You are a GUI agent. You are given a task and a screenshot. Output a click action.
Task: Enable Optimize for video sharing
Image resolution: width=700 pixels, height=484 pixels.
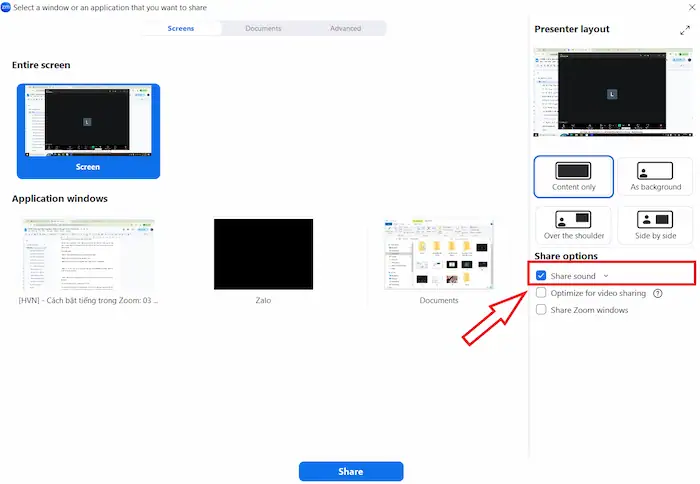point(541,293)
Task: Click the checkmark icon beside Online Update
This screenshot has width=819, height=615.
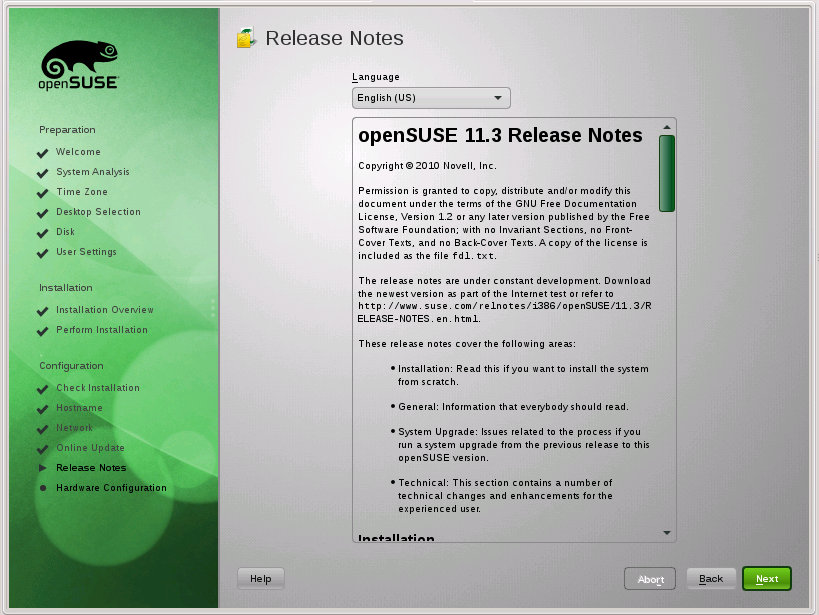Action: 43,449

▬▬▬▬▬▬

## REQUIRED ACTION
Repeat only the lines from the one with "Task: Enable Optimize for video sharing" through the end of the data, both included and exactly as written. Pictures stay out of the copy.

## ANSWER TO THE EXERCISE
Task: Enable Optimize for video sharing
Image resolution: width=700 pixels, height=484 pixels.
point(541,293)
Task: Click the checkmark icon beside Online Update
This screenshot has width=819, height=615.
Action: 43,449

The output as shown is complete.